Task objective:
Your task is to copy the lines of the data below from the line holding "Instruction: Open the Reviews tab" through the line holding "Task: Vote Не нравится for this job", inclusive, exactly and with nothing added.

Task material:
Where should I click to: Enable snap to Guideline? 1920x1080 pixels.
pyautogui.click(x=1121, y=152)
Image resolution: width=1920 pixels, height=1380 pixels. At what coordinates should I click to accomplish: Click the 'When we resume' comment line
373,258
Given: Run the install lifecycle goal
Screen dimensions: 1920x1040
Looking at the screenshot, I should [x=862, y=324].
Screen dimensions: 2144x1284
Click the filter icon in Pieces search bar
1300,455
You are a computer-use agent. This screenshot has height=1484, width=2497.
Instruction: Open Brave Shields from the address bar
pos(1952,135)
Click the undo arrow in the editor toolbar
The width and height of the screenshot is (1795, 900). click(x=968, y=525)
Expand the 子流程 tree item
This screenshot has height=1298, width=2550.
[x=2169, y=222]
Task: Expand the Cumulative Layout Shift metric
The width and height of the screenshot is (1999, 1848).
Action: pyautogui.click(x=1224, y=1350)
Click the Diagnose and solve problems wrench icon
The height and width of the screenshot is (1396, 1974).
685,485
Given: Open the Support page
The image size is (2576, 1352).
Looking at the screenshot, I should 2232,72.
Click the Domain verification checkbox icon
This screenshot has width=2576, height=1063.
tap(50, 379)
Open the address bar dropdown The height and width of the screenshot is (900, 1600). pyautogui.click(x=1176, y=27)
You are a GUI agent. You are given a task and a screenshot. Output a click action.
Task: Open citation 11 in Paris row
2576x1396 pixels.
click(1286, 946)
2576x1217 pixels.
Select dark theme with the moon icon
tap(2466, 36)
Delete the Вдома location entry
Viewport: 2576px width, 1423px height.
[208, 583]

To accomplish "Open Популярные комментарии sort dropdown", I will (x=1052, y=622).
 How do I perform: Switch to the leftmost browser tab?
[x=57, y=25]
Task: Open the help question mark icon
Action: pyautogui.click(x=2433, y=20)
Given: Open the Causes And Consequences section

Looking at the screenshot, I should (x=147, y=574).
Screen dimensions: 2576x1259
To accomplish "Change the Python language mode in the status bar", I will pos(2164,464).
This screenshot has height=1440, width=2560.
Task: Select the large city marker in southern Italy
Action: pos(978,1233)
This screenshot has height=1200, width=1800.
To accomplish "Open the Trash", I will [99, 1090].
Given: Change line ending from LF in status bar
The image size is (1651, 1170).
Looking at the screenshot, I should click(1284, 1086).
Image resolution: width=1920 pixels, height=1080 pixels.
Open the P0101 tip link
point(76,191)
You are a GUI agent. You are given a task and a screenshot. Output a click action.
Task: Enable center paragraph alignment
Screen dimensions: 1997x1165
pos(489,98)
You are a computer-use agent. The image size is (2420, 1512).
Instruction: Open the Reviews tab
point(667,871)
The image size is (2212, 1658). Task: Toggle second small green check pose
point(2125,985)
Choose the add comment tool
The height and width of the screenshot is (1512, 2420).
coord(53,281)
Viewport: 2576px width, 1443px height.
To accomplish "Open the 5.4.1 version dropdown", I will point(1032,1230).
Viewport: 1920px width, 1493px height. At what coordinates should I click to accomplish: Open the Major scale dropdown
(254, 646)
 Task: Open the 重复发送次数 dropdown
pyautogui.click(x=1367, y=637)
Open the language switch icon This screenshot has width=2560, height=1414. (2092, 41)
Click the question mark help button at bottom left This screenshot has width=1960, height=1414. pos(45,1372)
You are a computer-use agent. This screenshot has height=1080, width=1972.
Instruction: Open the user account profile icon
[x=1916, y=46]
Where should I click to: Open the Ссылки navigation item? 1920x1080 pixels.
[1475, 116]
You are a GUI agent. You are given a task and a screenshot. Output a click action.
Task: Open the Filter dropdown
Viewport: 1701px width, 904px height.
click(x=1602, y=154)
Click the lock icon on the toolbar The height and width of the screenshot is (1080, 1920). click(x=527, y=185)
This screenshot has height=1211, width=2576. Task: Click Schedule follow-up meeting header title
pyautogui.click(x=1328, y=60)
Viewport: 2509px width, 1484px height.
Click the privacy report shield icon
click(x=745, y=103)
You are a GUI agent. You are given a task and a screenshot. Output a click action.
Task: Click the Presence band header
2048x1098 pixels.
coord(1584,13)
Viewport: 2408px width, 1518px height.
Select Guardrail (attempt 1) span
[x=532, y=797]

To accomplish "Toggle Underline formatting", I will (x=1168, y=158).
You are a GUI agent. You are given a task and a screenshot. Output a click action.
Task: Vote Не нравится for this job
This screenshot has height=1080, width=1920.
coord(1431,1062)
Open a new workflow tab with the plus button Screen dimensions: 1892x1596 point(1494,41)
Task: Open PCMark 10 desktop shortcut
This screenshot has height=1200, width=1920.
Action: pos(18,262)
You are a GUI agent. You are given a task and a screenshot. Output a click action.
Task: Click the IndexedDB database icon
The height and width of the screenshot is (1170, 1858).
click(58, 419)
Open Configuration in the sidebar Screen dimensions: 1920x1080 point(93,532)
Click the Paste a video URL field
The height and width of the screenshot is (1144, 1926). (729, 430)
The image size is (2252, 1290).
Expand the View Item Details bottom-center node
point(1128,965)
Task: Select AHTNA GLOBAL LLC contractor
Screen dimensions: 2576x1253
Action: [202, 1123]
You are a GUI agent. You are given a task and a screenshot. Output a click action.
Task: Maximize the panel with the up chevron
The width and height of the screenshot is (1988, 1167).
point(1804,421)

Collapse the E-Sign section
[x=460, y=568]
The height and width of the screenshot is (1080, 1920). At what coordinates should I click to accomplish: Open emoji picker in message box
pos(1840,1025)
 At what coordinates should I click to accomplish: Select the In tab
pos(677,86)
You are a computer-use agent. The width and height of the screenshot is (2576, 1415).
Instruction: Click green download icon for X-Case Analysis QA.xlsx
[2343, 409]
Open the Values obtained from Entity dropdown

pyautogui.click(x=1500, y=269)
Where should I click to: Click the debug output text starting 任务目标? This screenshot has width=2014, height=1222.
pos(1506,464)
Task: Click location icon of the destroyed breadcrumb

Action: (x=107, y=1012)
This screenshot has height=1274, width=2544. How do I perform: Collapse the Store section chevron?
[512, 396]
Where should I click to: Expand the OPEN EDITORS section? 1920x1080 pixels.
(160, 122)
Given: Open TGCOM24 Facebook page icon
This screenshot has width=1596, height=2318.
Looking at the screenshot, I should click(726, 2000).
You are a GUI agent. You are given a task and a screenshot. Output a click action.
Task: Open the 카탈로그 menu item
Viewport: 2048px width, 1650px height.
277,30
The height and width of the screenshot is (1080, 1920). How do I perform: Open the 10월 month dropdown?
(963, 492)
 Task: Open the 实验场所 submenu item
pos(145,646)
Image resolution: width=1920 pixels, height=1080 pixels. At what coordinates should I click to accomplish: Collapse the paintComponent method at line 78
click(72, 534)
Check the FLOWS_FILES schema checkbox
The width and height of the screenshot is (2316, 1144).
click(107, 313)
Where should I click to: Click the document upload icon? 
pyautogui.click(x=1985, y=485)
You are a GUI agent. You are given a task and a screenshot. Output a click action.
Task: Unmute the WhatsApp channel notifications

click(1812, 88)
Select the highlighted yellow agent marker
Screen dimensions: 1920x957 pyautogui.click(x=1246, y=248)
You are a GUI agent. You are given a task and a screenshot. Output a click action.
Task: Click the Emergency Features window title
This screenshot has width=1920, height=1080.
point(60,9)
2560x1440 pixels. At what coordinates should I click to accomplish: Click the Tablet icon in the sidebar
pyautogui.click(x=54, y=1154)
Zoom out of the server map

Response to the task:
Instruction: Open the Reviews tab
point(667,871)
The image size is (2212, 1658). Task: Toggle second small green check pose
point(2125,985)
Choose the add comment tool
The height and width of the screenshot is (1512, 2420).
coord(53,281)
Viewport: 2576px width, 1443px height.
To accomplish "Open the 5.4.1 version dropdown", I will point(1032,1230).
Viewport: 1920px width, 1493px height. At what coordinates should I click to accomplish: Open the Major scale dropdown
(254, 646)
 Task: Open the 重复发送次数 dropdown
pyautogui.click(x=1367, y=637)
Open the language switch icon This screenshot has width=2560, height=1414. (2092, 41)
Click the question mark help button at bottom left This screenshot has width=1960, height=1414. pos(45,1372)
You are a computer-use agent. This screenshot has height=1080, width=1972.
Instruction: Open the user account profile icon
[x=1916, y=46]
Where should I click to: Open the Ссылки navigation item? 1920x1080 pixels.
[1475, 116]
You are a GUI agent. You are given a task and a screenshot. Output a click action.
Task: Open the Filter dropdown
Viewport: 1701px width, 904px height.
click(x=1602, y=154)
Click the lock icon on the toolbar The height and width of the screenshot is (1080, 1920). click(x=527, y=185)
This screenshot has height=1211, width=2576. Task: Click Schedule follow-up meeting header title
pyautogui.click(x=1328, y=60)
Viewport: 2509px width, 1484px height.
Click the privacy report shield icon
click(x=745, y=103)
You are a GUI agent. You are given a task and a screenshot. Output a click action.
Task: Click the Presence band header
2048x1098 pixels.
coord(1584,13)
Viewport: 2408px width, 1518px height.
Select Guardrail (attempt 1) span
[x=532, y=797]

To accomplish "Toggle Underline formatting", I will (x=1168, y=158).
You are a GUI agent. You are given a task and a screenshot. Output a click action.
Task: Vote Не нравится for this job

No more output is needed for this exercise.